According to Silver, the oval ball is designed so as to give the player more control over where the ball travels:

The round ball is exactly right for golf which requires it to be hit along the ground as well as through the air. But if a game has no need for the ball to roll towards a target, the oval shape - which is easier to control - becomes an interesting alternative.

Because the oval ball spins on two axes, it is almost impossible to hook or slice it. However, controlled hooks and slices are easily achieved by angling the ball on the specially designed tee adaptor. Back-spinning the ball and running it on is also achievable by the way in which the ball is set up on the tee.

According to NZ player Greg Turner, GolfCross is a more strategic and tactical game than regular golf, especially in match play, and because players are shooting for goal it tends to be more dramatic and exciting to play and watch.

GolfCross can bring back advantages to normal golf. The mindset that the ball will hardly ever slice or hook can be brought back to golf and used effectively.
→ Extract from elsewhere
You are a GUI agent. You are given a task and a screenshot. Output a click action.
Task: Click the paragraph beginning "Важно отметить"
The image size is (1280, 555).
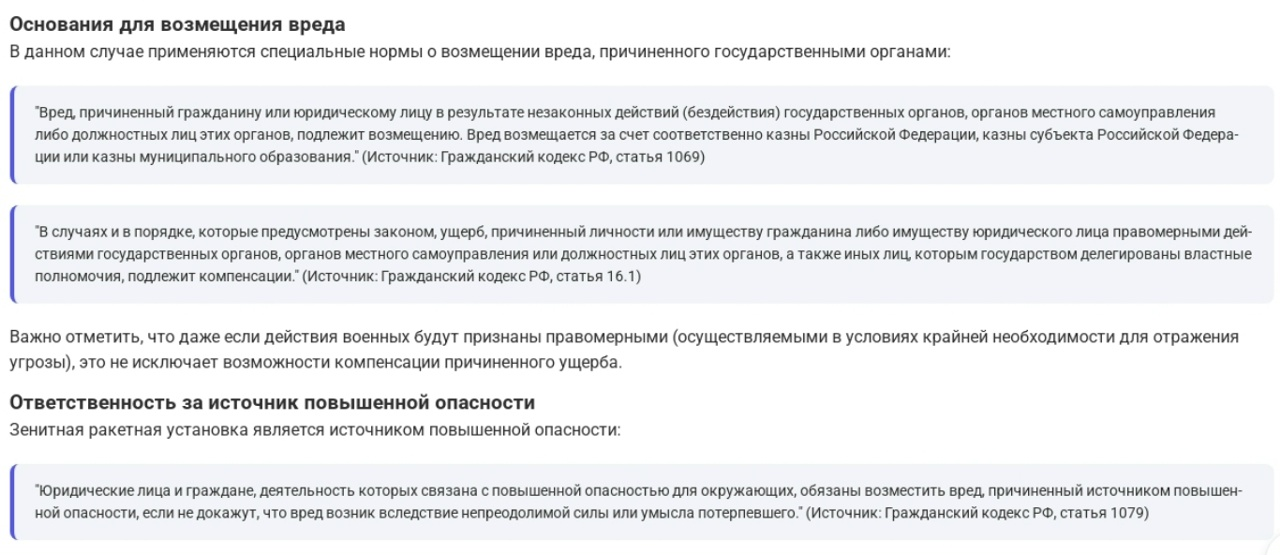[624, 349]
There are GolfCross courses in Germany, Argentina, England, Ireland, Scotland, and New Zealand. It is still unclear how widely GolfCross is played. Recent interest has centred on its ecological advantages. Because it doesn't use putting greens, agricultural chemicals can be done away with, and because the ball is easy for any player to backspin, fairways don't require irrigating to keep them soft in order to reduce run-on.